Почему мы поселились в таком месте? По одной простой причине – там было дешево. За домик с тремя комнатами, ванной и даже крохотным садиком мы платили столько же, сколько с нас запросили бы за малогабаритную квартиру. В отдельном доме можно и кошку держать. Его будто специально для нас приготовили. Мы только что поженились и были такими бедными, что, скажу без ложной скромности, вполне могли бы попасть по этой категории в книгу рекордов Гиннеса. О доме мы узнали из объявления, наклеенного у станции. Поглядев на условия, арендную плату и планировку, мы поняли, что нам сильно повезло.

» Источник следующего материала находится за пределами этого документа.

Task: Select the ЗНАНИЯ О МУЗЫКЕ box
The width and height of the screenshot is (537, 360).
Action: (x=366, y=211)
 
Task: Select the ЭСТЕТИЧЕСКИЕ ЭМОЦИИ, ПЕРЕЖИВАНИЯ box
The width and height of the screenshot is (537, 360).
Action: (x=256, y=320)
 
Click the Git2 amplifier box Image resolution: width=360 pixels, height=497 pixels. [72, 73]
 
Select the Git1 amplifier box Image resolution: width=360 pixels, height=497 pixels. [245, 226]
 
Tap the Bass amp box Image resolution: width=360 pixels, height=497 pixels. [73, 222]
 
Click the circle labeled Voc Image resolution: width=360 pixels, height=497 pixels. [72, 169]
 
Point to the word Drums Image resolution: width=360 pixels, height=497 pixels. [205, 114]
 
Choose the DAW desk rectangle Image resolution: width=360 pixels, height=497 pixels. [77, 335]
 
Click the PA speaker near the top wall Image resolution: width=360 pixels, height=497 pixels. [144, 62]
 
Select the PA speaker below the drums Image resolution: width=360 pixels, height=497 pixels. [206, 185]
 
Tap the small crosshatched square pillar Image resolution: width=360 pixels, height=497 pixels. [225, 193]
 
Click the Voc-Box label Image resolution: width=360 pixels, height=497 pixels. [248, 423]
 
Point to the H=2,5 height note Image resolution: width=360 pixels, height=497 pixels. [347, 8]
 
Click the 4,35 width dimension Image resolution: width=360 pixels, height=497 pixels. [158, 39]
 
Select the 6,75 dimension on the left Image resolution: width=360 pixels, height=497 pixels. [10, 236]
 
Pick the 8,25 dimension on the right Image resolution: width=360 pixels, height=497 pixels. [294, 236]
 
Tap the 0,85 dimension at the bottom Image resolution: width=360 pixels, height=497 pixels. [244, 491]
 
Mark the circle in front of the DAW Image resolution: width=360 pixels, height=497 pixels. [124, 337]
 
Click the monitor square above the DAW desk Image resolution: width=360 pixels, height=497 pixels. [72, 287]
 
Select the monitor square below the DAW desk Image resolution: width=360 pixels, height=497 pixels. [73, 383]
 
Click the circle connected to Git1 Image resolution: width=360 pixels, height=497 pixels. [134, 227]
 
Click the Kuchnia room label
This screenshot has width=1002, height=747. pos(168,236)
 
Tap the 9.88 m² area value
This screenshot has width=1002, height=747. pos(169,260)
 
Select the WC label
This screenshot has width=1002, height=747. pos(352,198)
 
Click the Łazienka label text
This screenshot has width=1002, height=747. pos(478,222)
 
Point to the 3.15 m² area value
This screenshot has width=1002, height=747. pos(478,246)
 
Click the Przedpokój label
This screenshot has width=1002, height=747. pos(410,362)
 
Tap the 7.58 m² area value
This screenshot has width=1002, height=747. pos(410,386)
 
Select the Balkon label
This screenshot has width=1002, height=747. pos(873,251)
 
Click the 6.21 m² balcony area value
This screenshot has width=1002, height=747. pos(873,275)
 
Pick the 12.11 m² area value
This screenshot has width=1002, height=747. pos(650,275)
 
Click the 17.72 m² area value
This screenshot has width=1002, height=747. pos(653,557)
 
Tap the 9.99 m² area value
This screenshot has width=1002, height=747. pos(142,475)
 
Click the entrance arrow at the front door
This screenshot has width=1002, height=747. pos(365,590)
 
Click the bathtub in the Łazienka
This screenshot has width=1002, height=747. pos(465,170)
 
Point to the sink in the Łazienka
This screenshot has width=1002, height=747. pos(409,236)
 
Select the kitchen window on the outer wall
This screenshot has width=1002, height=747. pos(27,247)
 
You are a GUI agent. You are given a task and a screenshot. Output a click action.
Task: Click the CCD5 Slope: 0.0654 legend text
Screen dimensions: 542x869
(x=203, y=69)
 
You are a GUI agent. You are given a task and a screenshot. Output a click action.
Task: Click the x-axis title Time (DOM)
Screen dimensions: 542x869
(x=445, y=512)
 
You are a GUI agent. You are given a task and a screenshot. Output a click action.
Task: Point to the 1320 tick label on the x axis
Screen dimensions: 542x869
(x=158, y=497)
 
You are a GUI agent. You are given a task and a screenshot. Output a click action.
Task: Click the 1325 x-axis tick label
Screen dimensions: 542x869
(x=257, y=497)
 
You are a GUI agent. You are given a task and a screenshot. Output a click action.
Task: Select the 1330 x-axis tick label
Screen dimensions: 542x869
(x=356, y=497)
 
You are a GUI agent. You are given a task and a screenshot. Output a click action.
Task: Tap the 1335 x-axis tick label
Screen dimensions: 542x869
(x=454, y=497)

– Очень-очень дешево, – говорил нам в агентстве недвижимости лысый клерк. – Ну, понятное дело, там шумновато, но это ведь дело привычки. А вообще такое жилье – большая удача. Это факт.
– А посмотреть можно? – спросил я.
– Разумеется. Только вы поезжайте одни. У меня там голова болеть начинает.
Он дал нам ключ и нарисовал схему, как добраться. Редкий человек!
Казалось, от станции до треугольника рукой подать, но идти туда оказалось страшно долго. Пройдя в обход железнодорожных путей, мы переправились через рельсы по виадуку, то под уклон, то в гору пробрались по узкому грязноватому переулку, пока наконец не вышли к участку с тыла. Поблизости ни магазинов, ничего. Дыра дырой!
Дом одиноко возвышался в самой вершине треугольника. Мы вошли и почти час рассеянно разглядывали наши будущие владения. И все это время с обеих сторон одна за другой проносились электрички, от которых дребезжали оконные стекла. Когда шел поезд, мы друг друга не слышали. Стоило заговорить о чем-то, как дом наполнялся грохотом, мы умолкали и ждали, пока состав пройдет. Стук колес стихал, разговор начинался снова, и тут же появлялась следующая электричка. Своего рода разрыв связи. Прямо как у Жан-Люка Годара.
Если бы не шум, в доме было бы совсем неплохо. Приятно иметь токоному[27], открытую веранду, хотя, конечно, строение порядком пострадало от времени. Вливавшееся в окна весеннее солнце расчертило застланный татами пол на маленькие четырехугольники. Все это напоминало дом, в котором я жил давным-давно, в раннем детстве.
– Ну как тебе? Снимаем? – спросил я. – Шумно, конечно, но как-нибудь привыкнем.
– Решай. Я не против, – ответила она.
– Здесь нам будет казаться, что мы и вправду поженились, что у нас семья.
– А разве не так? Мы что, не поженились?
– Поженились, конечно, и все же…
Вернувшись в агентство, мы сказали, что хотим снять этот дом.
– Ну как? – поинтересовался обладатель лысины.
– Шумновато, но как-нибудь привыкнем, – сказал я.